I walked into the room.  A young woman lay in a bed recovering from a caesarean section.  Two infant cots were parked beside the bed.  Healthy twin baby boys had been delivered the day before.   

They both had a poor suck from the start so the little ones had small tubes inserted in their stomachs to help with feeding.  That is what I was doing in the room.  As a midwife I was there to help with the feeds.

I could sense the new mother was nervous and unsure of herself.  I started some small talk in an attempt to help her feel more comfortable.  We honestly didn't have much in common with each other and I was struggling for something to say.  Then seemingly out of nowhere she piped up with a conversation starter - the litmus test question for midwives, "So have ya got little ones at home?"

My heart sank.  Despite being asked the same question many times before I still had not come up with a short enough or 'right' enough answer.  So I replied honestly, "No, not yet unfortunately".

The young mum proceeded to offer commiserations and even some suggestions.   "Ya just have to not worry about it.  When I stopped thinking about wanting to get pregnant, it just happened ya know..." 

So much wisdom from a 19 year old I thought. 

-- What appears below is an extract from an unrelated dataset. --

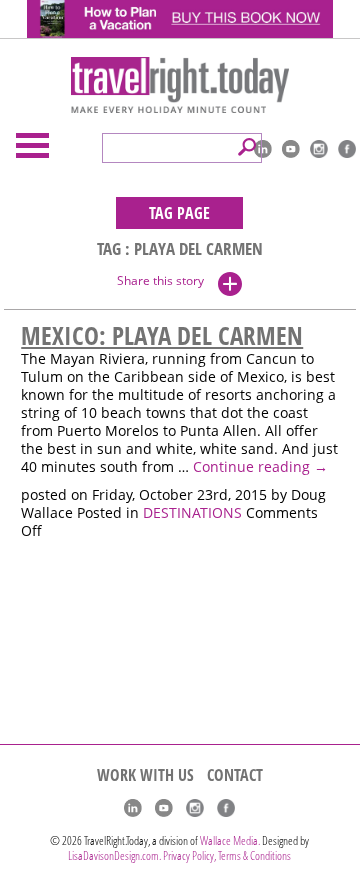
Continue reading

A  great man once called irony 'that hard crust on the bread of adversity'.  If only I had a brumby's hard crusty loaf on hand to throw at my wise friend.

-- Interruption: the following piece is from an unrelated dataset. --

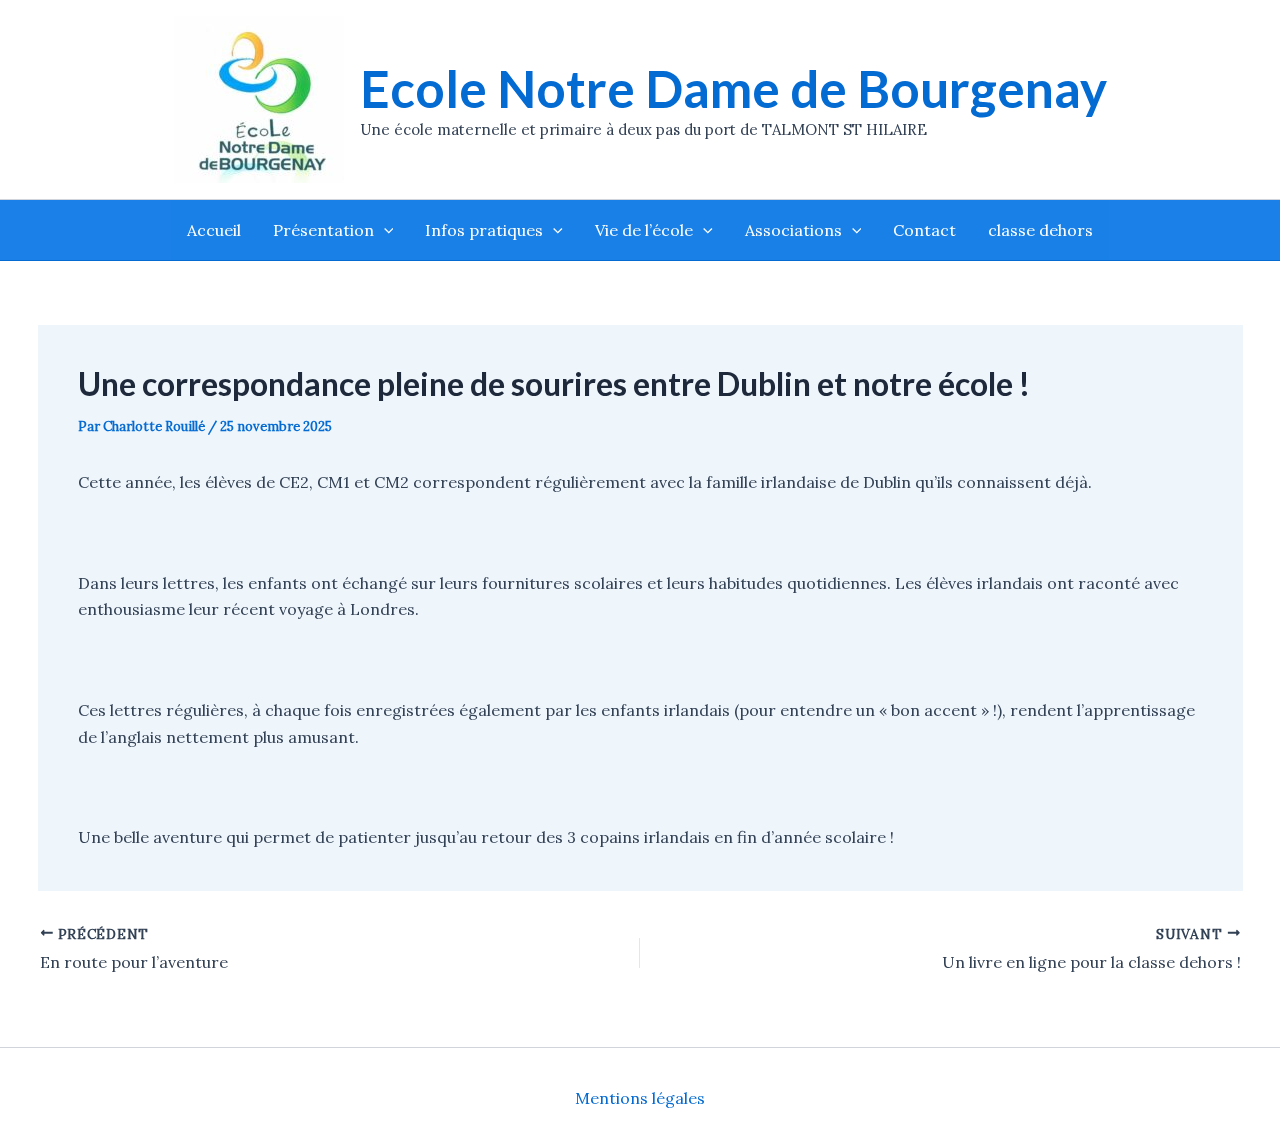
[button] (384, 230)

Infertility can feel so personal and so, so unfair.  As a midwife the pain sometimes feels so much more acute and the challenge so ironic.  'Her body works like it should, why doesn't mine?'. 

But, in the end we all have holes and gaps in our lives we wish were full.  We ALL experience crusty irony but some of us (read: me) are so much more brittle.  Tests and challenges by their very nature are unfair - but in the words of my 2nd choice husband Mike Rosenberg, "... WE CARRY ON".

Enjoy the music...

Saturday, March 1, 2014

Student Midwife Thoughts

Yesterday I had the opportunity to attend a ‘women’s circle’ as part of an indigenous awareness program.  Our circle of women included an aboriginal elder, midwives, academics and my group of student midwives.  As we brushed ourselves with eucalyptus leaves, removed our shoes and stood in a circle clasping hands, I felt an overwhelming surge of emotion - of sisterhood, of motherhood and of womanhood.  

Once I started crying, it became difficult to choke the emotion that had been released as a flood of tears.  So instead of fighting it, I allowed myself to ‘feel’ my experiences of the last 8 months and to remember them.  To be honest, it was a healing experience for me.   So, in the spirit of a new beginning I thought I’d share a few things I have learnt as a student midwife:

“There is secret in our culture, and it’s not that childbirth is painful, it’s that women are strong”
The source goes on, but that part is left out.